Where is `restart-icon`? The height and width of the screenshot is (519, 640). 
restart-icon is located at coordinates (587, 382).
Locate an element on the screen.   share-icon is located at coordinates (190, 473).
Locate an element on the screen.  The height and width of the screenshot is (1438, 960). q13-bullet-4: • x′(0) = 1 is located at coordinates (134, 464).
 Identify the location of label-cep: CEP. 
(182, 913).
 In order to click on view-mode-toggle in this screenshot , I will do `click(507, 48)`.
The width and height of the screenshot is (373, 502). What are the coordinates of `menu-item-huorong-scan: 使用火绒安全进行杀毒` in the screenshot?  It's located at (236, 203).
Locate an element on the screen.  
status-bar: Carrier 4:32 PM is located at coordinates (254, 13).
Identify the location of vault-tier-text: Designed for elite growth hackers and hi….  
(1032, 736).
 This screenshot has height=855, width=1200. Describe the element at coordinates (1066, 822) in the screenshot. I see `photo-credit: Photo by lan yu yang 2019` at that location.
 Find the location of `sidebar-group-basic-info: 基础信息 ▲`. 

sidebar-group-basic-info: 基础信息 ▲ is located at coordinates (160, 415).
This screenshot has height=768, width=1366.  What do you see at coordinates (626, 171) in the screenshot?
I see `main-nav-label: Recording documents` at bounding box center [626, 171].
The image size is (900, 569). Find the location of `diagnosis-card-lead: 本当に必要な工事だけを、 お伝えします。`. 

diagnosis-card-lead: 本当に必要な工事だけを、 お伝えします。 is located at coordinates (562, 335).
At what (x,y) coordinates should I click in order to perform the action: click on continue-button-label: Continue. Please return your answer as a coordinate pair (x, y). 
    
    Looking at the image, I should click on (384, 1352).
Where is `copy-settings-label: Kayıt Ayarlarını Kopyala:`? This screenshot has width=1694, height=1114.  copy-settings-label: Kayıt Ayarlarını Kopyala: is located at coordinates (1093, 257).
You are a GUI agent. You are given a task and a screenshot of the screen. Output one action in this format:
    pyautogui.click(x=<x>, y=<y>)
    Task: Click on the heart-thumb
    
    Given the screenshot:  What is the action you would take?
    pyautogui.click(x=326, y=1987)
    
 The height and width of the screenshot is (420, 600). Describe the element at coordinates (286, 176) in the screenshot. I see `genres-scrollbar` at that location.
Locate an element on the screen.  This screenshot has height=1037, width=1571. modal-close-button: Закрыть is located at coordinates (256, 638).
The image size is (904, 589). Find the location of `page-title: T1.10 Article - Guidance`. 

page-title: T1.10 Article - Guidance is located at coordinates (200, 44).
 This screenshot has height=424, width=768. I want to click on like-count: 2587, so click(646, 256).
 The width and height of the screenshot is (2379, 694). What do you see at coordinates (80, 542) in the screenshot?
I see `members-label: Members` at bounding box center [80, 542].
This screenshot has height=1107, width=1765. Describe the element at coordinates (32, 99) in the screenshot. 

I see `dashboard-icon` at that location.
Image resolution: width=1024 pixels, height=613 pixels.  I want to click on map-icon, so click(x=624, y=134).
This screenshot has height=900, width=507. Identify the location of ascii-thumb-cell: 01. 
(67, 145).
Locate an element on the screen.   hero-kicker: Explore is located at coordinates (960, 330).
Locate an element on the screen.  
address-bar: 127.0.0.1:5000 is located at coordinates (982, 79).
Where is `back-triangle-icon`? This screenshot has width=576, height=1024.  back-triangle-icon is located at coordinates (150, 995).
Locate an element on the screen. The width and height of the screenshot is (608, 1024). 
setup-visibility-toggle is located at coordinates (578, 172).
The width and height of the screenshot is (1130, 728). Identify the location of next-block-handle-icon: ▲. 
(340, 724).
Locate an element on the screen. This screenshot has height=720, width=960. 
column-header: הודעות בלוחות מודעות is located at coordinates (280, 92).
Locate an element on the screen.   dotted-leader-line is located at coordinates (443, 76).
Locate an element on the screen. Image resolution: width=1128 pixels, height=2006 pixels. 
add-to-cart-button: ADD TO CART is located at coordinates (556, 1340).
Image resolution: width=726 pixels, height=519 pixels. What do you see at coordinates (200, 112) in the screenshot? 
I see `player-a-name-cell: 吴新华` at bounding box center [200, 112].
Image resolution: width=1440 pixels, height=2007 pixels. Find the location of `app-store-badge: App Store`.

• • • • • • •

Reproduce all of the data above line by line, changing nothing.

Where is `restart-icon`? The height and width of the screenshot is (519, 640). 
restart-icon is located at coordinates (587, 382).
Locate an element on the screen.   share-icon is located at coordinates (190, 473).
Locate an element on the screen.  The height and width of the screenshot is (1438, 960). q13-bullet-4: • x′(0) = 1 is located at coordinates (134, 464).
 Identify the location of label-cep: CEP. 
(182, 913).
 In order to click on view-mode-toggle in this screenshot , I will do `click(507, 48)`.
The width and height of the screenshot is (373, 502). What are the coordinates of `menu-item-huorong-scan: 使用火绒安全进行杀毒` in the screenshot?  It's located at (236, 203).
Locate an element on the screen.  
status-bar: Carrier 4:32 PM is located at coordinates (254, 13).
Identify the location of vault-tier-text: Designed for elite growth hackers and hi….  
(1032, 736).
 This screenshot has height=855, width=1200. Describe the element at coordinates (1066, 822) in the screenshot. I see `photo-credit: Photo by lan yu yang 2019` at that location.
 Find the location of `sidebar-group-basic-info: 基础信息 ▲`. 

sidebar-group-basic-info: 基础信息 ▲ is located at coordinates (160, 415).
This screenshot has height=768, width=1366.  What do you see at coordinates (626, 171) in the screenshot?
I see `main-nav-label: Recording documents` at bounding box center [626, 171].
The image size is (900, 569). Find the location of `diagnosis-card-lead: 本当に必要な工事だけを、 お伝えします。`. 

diagnosis-card-lead: 本当に必要な工事だけを、 お伝えします。 is located at coordinates (562, 335).
At what (x,y) coordinates should I click in order to perform the action: click on continue-button-label: Continue. Please return your answer as a coordinate pair (x, y). 
    
    Looking at the image, I should click on (384, 1352).
Where is `copy-settings-label: Kayıt Ayarlarını Kopyala:`? This screenshot has width=1694, height=1114.  copy-settings-label: Kayıt Ayarlarını Kopyala: is located at coordinates (1093, 257).
You are a GUI agent. You are given a task and a screenshot of the screen. Output one action in this format:
    pyautogui.click(x=<x>, y=<y>)
    Task: Click on the heart-thumb
    
    Given the screenshot:  What is the action you would take?
    pyautogui.click(x=326, y=1987)
    
 The height and width of the screenshot is (420, 600). Describe the element at coordinates (286, 176) in the screenshot. I see `genres-scrollbar` at that location.
Locate an element on the screen.  This screenshot has height=1037, width=1571. modal-close-button: Закрыть is located at coordinates (256, 638).
The image size is (904, 589). Find the location of `page-title: T1.10 Article - Guidance`. 

page-title: T1.10 Article - Guidance is located at coordinates (200, 44).
 This screenshot has height=424, width=768. I want to click on like-count: 2587, so click(646, 256).
 The width and height of the screenshot is (2379, 694). What do you see at coordinates (80, 542) in the screenshot?
I see `members-label: Members` at bounding box center [80, 542].
This screenshot has height=1107, width=1765. Describe the element at coordinates (32, 99) in the screenshot. 

I see `dashboard-icon` at that location.
Image resolution: width=1024 pixels, height=613 pixels.  I want to click on map-icon, so click(x=624, y=134).
This screenshot has height=900, width=507. Identify the location of ascii-thumb-cell: 01. 
(67, 145).
Locate an element on the screen.   hero-kicker: Explore is located at coordinates (960, 330).
Locate an element on the screen.  
address-bar: 127.0.0.1:5000 is located at coordinates (982, 79).
Where is `back-triangle-icon`? This screenshot has width=576, height=1024.  back-triangle-icon is located at coordinates (150, 995).
Locate an element on the screen. The width and height of the screenshot is (608, 1024). 
setup-visibility-toggle is located at coordinates (578, 172).
The width and height of the screenshot is (1130, 728). Identify the location of next-block-handle-icon: ▲. 
(340, 724).
Locate an element on the screen. This screenshot has height=720, width=960. 
column-header: הודעות בלוחות מודעות is located at coordinates (280, 92).
Locate an element on the screen.   dotted-leader-line is located at coordinates (443, 76).
Locate an element on the screen. Image resolution: width=1128 pixels, height=2006 pixels. 
add-to-cart-button: ADD TO CART is located at coordinates (556, 1340).
Image resolution: width=726 pixels, height=519 pixels. What do you see at coordinates (200, 112) in the screenshot? 
I see `player-a-name-cell: 吴新华` at bounding box center [200, 112].
Image resolution: width=1440 pixels, height=2007 pixels. Find the location of `app-store-badge: App Store`.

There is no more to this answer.